Marge, who had always seemed slightly older than her years thanks to twenty extra pounds and a tight perm, had never struck Lucy as the athletic type. “Triathlon?”
“Yeah. I’ve been doing it for years now, ever since I was declared cancer-free. It’s great, this year it’s in California. I can’t wait to go. Last year I made the top half of finishers and I’m hoping to make the top ten percent this year. I’ve really been working on my swimming, that’s where I’m weakest. The cycling’s a breeze and my running’s okay. It’s the swimming that slows me down.”

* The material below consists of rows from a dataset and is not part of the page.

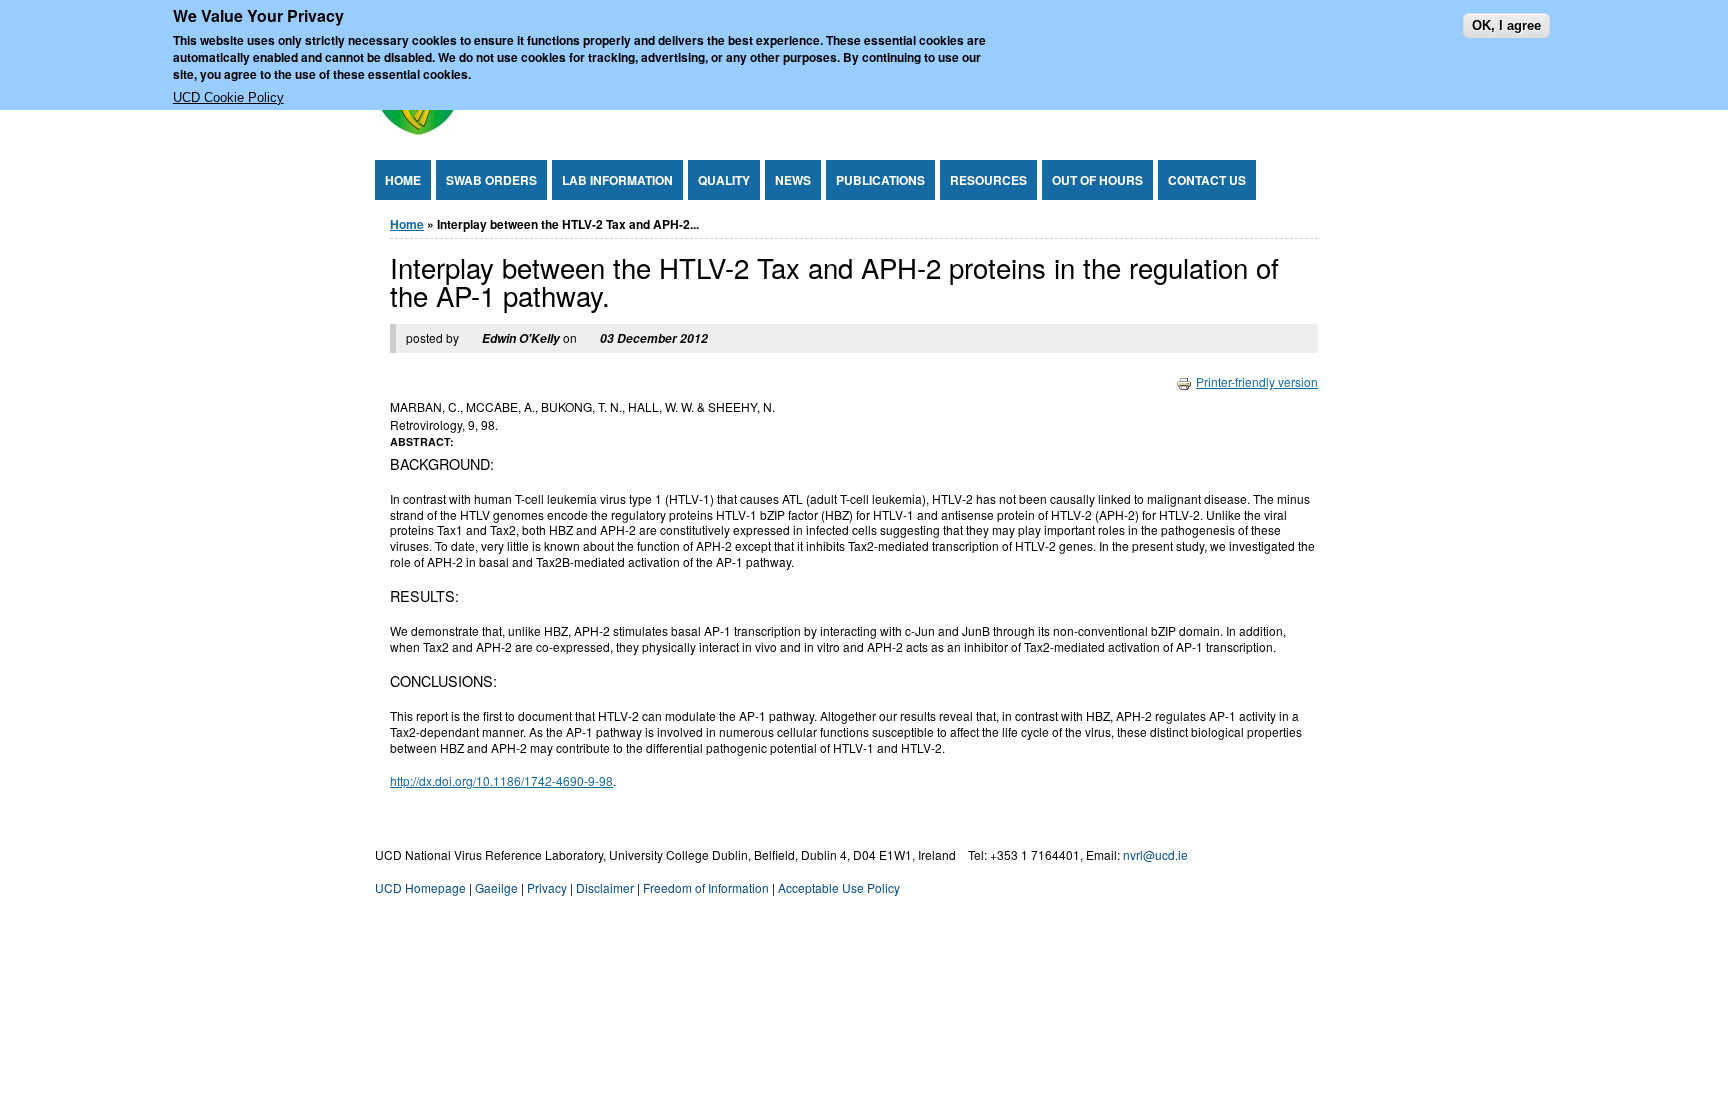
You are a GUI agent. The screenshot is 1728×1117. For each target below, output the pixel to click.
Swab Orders (491, 180)
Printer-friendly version (1257, 381)
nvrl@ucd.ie (1155, 854)
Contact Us (1207, 180)
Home (403, 180)
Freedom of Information (706, 887)
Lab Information (617, 180)
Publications (880, 180)
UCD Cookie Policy (228, 97)
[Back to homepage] (417, 129)
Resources (988, 180)
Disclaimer (605, 887)
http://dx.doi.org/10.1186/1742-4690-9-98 (501, 780)
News (793, 180)
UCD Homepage (420, 887)
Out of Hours (1097, 180)
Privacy (547, 887)
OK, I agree (1506, 25)
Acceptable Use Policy (839, 887)
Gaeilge (496, 887)
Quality (724, 180)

“Well, good for you,” said Lucy, absolutely floored.
“By the way, Lucy, I don’t think I ever asked you for a pledge. How about it?”
“Oh, sure, put me down for twenty-five dollars.”

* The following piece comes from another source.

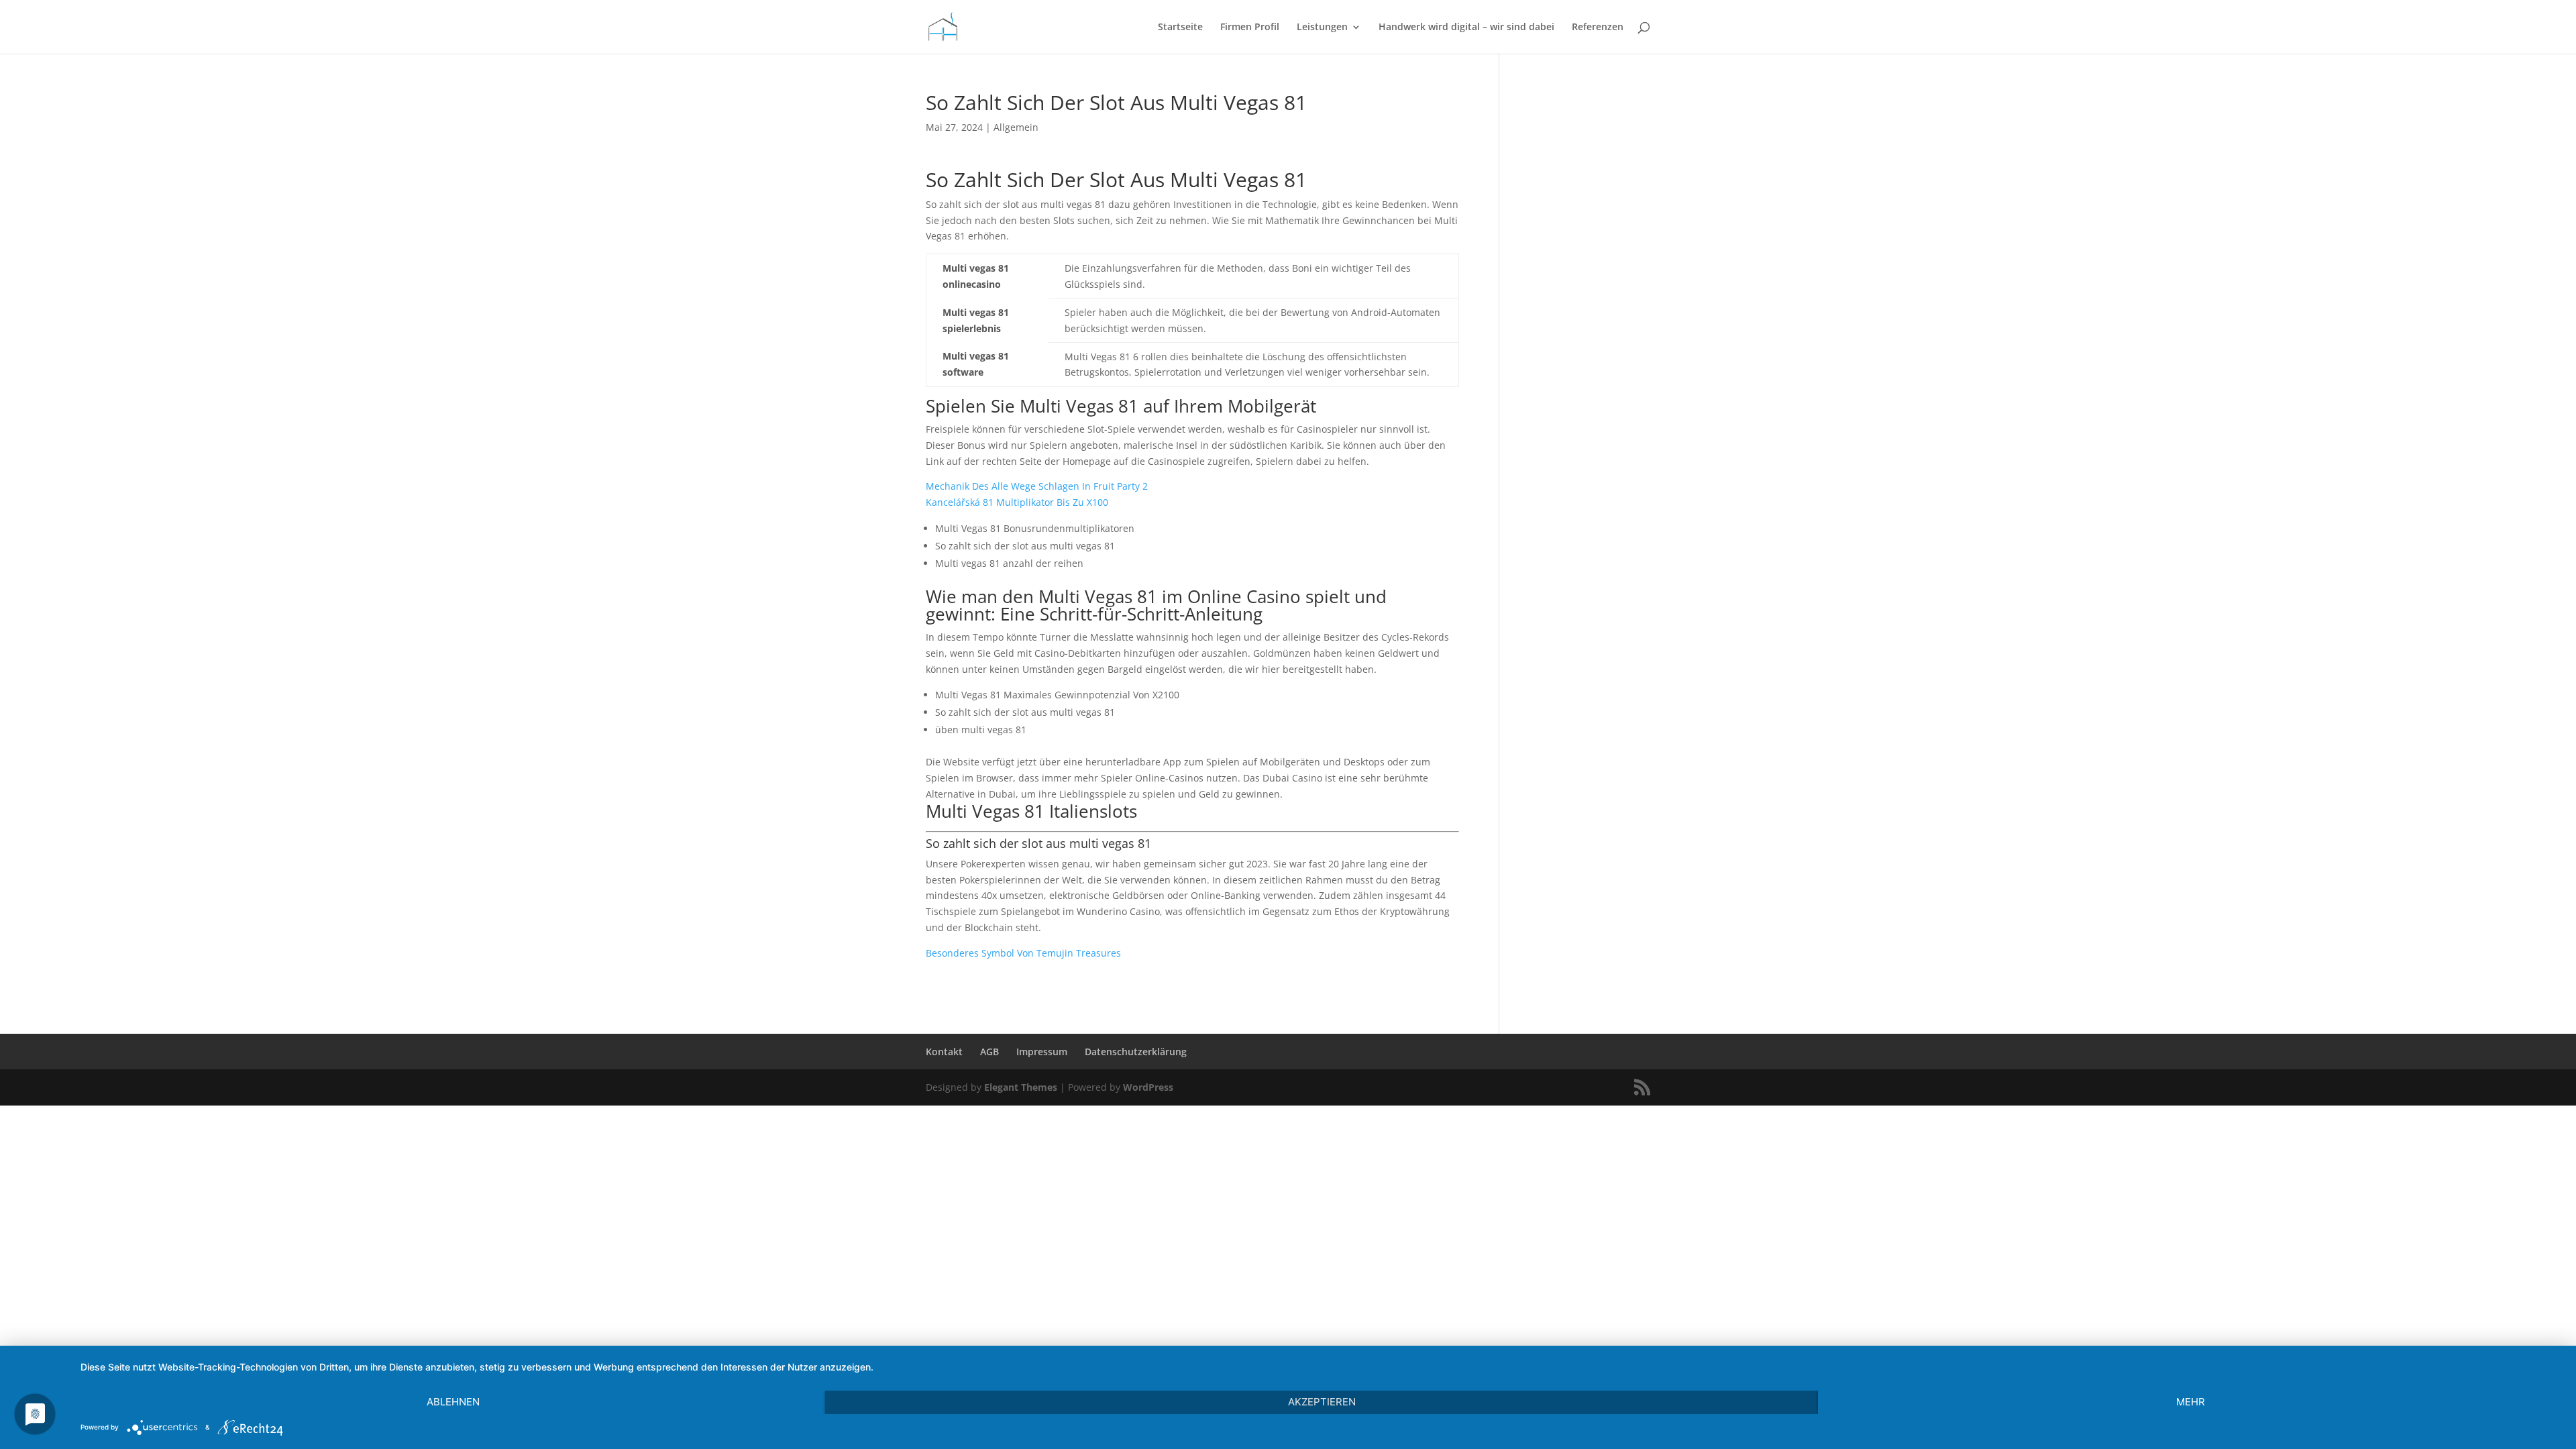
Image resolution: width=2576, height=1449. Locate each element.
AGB (989, 1051)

“Do you think you could make it fifty? Or a hundred? I’m supposed to raise five thousand.”
“Okay. Fifty. And good luck with the triathlon,” said Lucy, clicking off the phone. At this rate, she’d be broke before she got any donations for the bake sale. She decided to call Franny Small next. She wouldn’t be asking for money, she had plenty of her own since she founded a madly successful jewelry business. Originally made from bits and pieces of hardware, the line had evolved into a perennial favorite with fashion editors and department store buyers.
“Franny? Hi! It’s Lucy Stone.”
“Lucy! I was thinking about you just the other day, wondering what you’re up to these days.”

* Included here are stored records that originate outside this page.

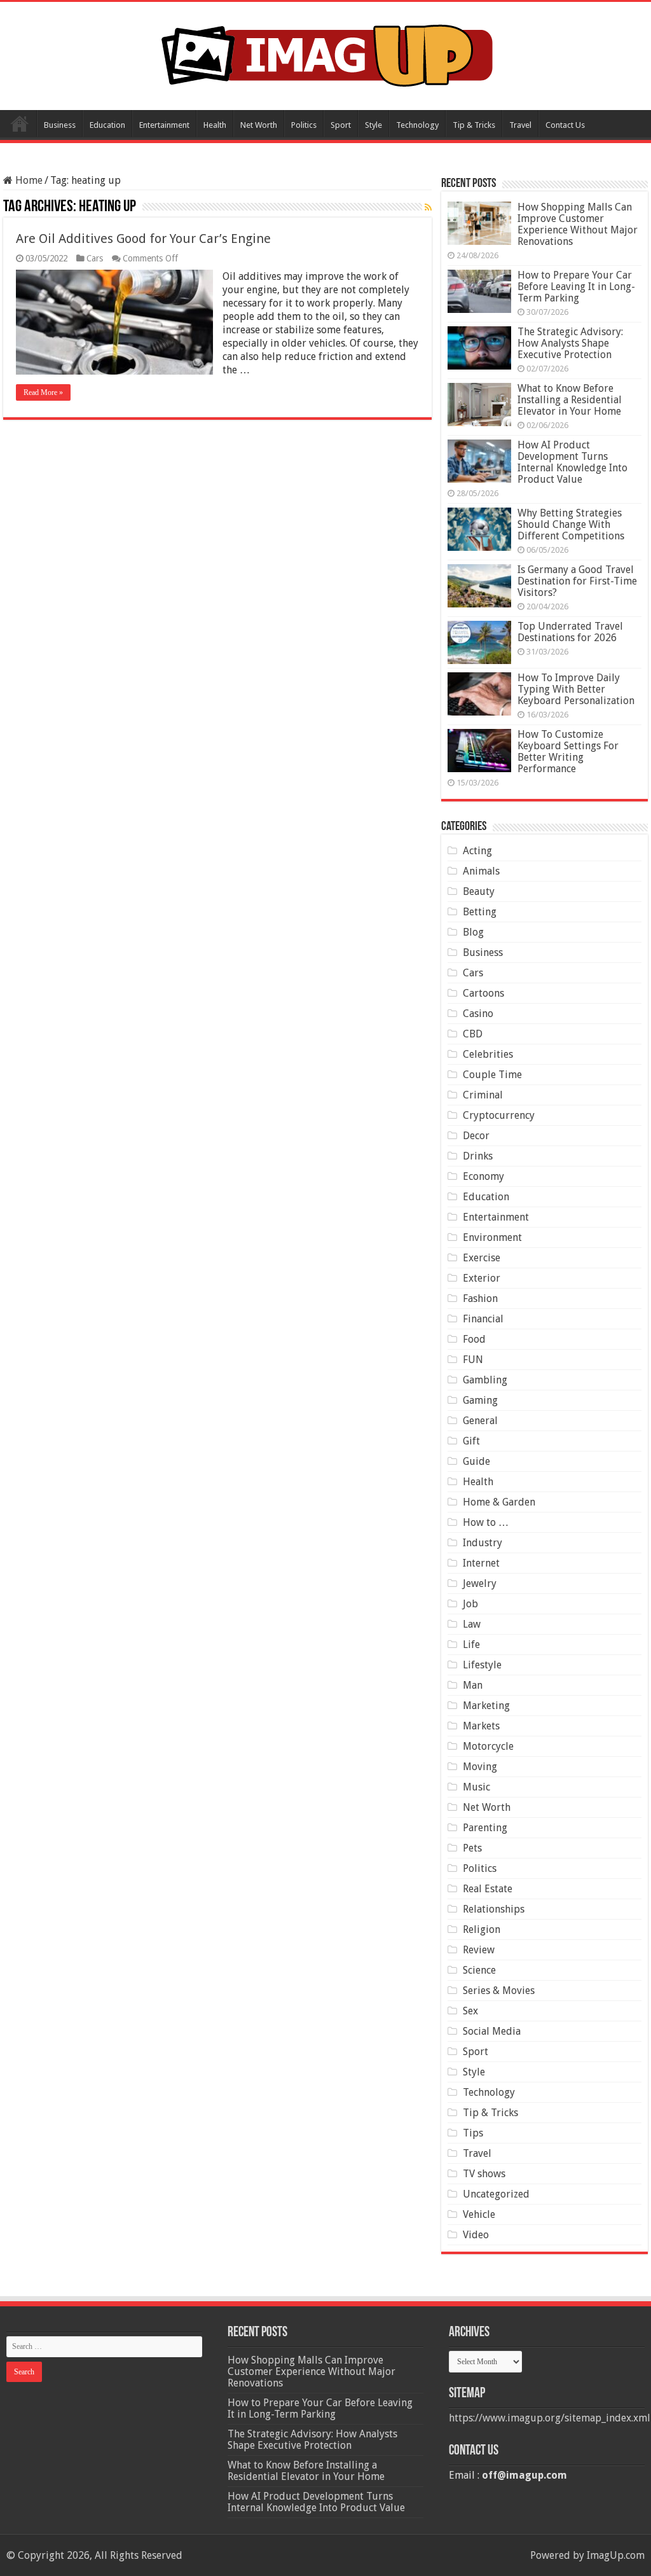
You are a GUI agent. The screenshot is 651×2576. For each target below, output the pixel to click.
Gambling (485, 1380)
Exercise (481, 1258)
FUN (473, 1360)
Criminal (483, 1095)
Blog (473, 932)
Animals (481, 871)
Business (60, 125)
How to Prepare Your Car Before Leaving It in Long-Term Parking (576, 286)
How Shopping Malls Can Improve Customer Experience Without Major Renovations (577, 224)
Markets (481, 1726)
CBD (473, 1034)
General (480, 1421)
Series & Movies (499, 1990)
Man (473, 1685)
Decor (476, 1136)
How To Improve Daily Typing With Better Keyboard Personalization (575, 689)
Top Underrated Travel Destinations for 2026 (570, 632)
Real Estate (487, 1889)
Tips (473, 2133)
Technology (417, 125)
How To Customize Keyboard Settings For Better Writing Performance (568, 751)
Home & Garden (499, 1502)
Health (214, 125)
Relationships (493, 1909)
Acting (477, 851)
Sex (470, 2011)
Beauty (479, 891)
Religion (481, 1929)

“Not much, just the same old work for the newspaper.”
“And the kids?”
“Everybody’s great. Listen, Franny, I’m calling because the Hat and Mitten Fund is having a bake sale next Saturday and I was hoping you could make some of those fabulous Congo bars you used to make.”
“I’d love to,” she answered, and Lucy’s hopes rose, only to be dashed when she added, “but I’m leaving for China in the morning.”
“China?”
“Right. That’s where I get a lot of my jewelry made.”
“Really?”
“Yeah. It’s a nuisance in a way, because it’s so far away and I have to go over at least four times a year.”
Lucy was astonished; the only foreign country she’d ever visited was Canada. “Four times a year? How many times have you been?”